◆ **THE PROBLEM**:
Check each line of the entries below for the word "Корпоративные" and state only how many lines have it.

◆ **Pixel coordinate grounding data**:
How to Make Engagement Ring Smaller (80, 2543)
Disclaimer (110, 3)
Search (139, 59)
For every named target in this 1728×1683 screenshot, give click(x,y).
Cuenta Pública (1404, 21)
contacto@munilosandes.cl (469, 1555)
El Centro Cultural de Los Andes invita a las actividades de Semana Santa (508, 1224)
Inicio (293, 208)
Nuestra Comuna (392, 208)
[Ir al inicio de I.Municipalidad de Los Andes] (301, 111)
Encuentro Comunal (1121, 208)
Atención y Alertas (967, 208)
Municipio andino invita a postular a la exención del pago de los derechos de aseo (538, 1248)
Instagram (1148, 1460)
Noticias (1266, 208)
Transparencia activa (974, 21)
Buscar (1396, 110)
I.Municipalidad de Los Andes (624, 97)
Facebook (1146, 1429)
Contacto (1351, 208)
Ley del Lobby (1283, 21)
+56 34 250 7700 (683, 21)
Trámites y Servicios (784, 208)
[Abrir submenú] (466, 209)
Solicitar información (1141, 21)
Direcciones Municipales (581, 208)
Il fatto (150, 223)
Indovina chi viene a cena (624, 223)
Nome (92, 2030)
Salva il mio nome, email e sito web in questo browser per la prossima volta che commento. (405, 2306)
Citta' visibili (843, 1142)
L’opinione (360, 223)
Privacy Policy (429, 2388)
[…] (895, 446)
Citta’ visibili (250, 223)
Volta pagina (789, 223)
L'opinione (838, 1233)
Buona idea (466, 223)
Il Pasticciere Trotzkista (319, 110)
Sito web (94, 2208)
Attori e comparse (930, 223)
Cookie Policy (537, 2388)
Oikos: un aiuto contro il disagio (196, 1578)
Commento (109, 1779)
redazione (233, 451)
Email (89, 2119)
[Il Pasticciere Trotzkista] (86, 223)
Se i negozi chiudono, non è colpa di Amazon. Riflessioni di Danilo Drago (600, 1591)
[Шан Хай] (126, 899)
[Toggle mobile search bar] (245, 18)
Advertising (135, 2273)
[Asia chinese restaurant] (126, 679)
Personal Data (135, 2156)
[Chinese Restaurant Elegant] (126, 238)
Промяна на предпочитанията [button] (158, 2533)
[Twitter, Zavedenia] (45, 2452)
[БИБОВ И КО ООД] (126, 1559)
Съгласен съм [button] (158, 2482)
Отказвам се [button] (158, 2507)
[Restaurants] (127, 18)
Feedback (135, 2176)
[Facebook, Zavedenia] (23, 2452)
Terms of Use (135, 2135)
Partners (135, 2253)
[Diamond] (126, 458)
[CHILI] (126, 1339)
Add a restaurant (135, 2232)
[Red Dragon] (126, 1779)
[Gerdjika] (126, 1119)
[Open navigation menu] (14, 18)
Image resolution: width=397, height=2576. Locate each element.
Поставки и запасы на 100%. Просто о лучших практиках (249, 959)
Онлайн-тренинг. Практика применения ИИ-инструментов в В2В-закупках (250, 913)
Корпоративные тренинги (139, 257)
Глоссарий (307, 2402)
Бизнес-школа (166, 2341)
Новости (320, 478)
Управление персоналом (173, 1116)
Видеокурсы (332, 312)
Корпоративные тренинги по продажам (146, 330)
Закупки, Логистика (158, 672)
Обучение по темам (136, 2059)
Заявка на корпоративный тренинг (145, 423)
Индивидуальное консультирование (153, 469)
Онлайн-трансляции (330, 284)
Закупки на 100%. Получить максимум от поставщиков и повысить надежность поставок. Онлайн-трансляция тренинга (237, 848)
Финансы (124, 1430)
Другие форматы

◆ **RESULT OF THE EXERCISE**:
2